Venu demander un changement de nom, Stéphane a droit à la liste impressionnante des documents exigés par cette démarche. Cependant cet acteur sympathique intrigue la représentante du ministère de la justice. Pourquoi tient-il à ajouter Julien, nom de son père biologique , à Michel, nom de son père officiel ? Sa perplexité lui inspire une batterie de questions pertinentes. Les réponses ambiguës de Stéphane rendent sa demande suspecte. Pour sortir du labyrinthe, il doit écrire une lettre de motivation. La fonctionnaire lui accorde une heure pour la rédiger.
Au lieu de s’y mettre, le comédien nous amuse, en jonglant malicieusement avec des prénoms. Michou, Dany, Juju et Bichette, emportés par la révolution sexuelle de mai 68, ont pratiqué allègrement l’échangisme. Zouzou est conçu hors mariage. Pour garder le secret, Michou, Juju et Dany décident que Michou donne son nom à Zouzou...
Sans arguments, la lettre de motivation réclamée a l’air d’une blague. Mais la représentante de la loi tient à analyser ce "cas". Pour voir plus clair dans "cette histoire un peu louche", elle l’incite à se replonger dans ses souvenirs. Impossible. Voulant absolument l’aider, elle le convainc de participer à une séance de revival. Grâce à ses suggestions, il revit dans le ventre de sa mère, en sort et voit défiler des moments précis de son enfance. Il retrouve avec joie des personnes, des paysages, des maisons, des odeurs...

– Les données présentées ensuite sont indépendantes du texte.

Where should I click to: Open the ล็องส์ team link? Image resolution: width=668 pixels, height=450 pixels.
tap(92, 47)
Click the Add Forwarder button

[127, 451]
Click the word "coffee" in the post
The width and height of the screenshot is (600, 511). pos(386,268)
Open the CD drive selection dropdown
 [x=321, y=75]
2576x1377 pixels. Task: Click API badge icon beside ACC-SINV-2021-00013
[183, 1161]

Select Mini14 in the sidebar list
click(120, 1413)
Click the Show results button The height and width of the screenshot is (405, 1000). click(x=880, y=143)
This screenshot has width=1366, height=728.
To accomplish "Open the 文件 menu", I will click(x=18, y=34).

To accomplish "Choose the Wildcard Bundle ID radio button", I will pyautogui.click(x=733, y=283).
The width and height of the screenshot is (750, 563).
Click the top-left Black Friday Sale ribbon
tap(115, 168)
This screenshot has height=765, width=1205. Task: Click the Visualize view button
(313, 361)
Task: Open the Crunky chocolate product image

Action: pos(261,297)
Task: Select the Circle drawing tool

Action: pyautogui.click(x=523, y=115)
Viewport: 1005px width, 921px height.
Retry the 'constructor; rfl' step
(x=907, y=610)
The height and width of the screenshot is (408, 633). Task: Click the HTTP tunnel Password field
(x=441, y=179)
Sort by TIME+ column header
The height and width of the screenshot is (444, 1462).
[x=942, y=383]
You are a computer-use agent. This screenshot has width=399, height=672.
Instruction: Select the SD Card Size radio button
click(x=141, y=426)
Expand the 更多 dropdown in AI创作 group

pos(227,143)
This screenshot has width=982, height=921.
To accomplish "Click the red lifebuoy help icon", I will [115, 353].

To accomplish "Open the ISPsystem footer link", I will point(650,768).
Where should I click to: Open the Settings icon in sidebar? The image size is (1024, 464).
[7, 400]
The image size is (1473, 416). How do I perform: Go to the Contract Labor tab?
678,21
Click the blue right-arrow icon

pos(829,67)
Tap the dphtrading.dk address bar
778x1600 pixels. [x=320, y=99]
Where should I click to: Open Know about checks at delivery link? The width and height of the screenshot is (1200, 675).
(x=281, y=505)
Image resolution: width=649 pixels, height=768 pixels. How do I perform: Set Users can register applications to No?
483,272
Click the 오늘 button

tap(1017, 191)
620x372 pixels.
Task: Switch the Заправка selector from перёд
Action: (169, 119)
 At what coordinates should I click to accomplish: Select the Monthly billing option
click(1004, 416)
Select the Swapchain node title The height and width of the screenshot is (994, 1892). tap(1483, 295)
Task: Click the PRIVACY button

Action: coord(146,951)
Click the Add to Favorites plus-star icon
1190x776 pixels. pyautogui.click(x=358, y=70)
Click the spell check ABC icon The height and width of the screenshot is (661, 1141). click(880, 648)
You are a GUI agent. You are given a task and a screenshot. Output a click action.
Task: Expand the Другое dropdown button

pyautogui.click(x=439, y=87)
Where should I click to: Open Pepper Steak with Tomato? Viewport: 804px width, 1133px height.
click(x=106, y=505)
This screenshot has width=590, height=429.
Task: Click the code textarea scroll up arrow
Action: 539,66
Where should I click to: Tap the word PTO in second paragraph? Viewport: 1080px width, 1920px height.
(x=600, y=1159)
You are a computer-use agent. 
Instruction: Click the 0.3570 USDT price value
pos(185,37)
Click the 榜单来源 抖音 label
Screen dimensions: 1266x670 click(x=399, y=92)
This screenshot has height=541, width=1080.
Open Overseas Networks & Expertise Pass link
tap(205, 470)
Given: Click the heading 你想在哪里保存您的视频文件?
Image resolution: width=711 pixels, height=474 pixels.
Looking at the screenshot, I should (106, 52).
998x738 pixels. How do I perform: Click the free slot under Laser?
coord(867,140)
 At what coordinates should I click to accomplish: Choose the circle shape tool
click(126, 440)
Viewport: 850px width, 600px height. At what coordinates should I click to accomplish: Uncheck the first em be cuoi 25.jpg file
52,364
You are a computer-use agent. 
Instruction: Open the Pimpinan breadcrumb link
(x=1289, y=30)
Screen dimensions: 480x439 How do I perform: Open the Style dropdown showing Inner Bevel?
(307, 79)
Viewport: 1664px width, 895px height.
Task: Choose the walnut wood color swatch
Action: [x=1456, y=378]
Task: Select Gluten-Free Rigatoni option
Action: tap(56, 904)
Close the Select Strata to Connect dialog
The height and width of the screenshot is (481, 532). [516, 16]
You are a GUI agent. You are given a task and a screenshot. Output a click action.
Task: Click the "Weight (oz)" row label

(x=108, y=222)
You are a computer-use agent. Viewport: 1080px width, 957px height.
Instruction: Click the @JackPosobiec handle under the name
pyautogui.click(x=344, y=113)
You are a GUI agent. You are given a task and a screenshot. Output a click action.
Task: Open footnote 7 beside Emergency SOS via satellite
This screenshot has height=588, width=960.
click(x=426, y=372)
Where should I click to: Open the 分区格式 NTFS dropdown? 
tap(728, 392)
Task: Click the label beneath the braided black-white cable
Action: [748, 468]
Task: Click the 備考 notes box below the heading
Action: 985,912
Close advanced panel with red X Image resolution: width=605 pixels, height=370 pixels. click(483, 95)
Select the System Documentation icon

Cette expérience rapproche Stéphane de Suzanne, l’enquêtrice. Elle aussi a besoin de s’exprimer. Elle lui dévoile les tensions qui déchirent sa famille et le drame vécu par sa grand-mère. Annick Johnson réussit à passer en souplesse, de la fonctionnaire à la mère pugnace, consciente de l’importance de la reconnaissance paternelle et du rôle de l’identité : "C’est une histoire. Elle nourrit, te fait vibrer, parler, penser, hurler, jouir, chialer, chanter. Le reste ne vit pas, le reste est figé."
Stéphane Pirard a évité le piège d’un récit narcissique tournant au règlement de comptes. L’homme en manque de repères, qu’il incarne, nous rend témoins de sa confusion, avec des sourires amusés et des cris de rage. En réchauffant le vécu de son enfance, grâce aux mots et à différentes disciplines artistiques, il prend sa revanche sur la vie. Tout au long de la représentation, le guitariste Julien Lemonnier colle à l’atmosphère des différentes séquences, par des interventions judicieuses. Le décor, choisi par Muriel Legrand, est épuré et fonctionnel. Durant la "renaissance" de Stéphane, Suzanne fait écho à ses états d’âme, par des dessins peints sur des panneaux. Ceux-ci deviennent un écran, où l’on peut admirer les paysages de Botrange, chantés par l’auteur. On y projette aussi les films de discussions entre les pères, imaginées par le fils dépité. Cette diversification a le grand mérite d’aérer le spectacle, tout en maintenant le projecteur sur l’essentiel.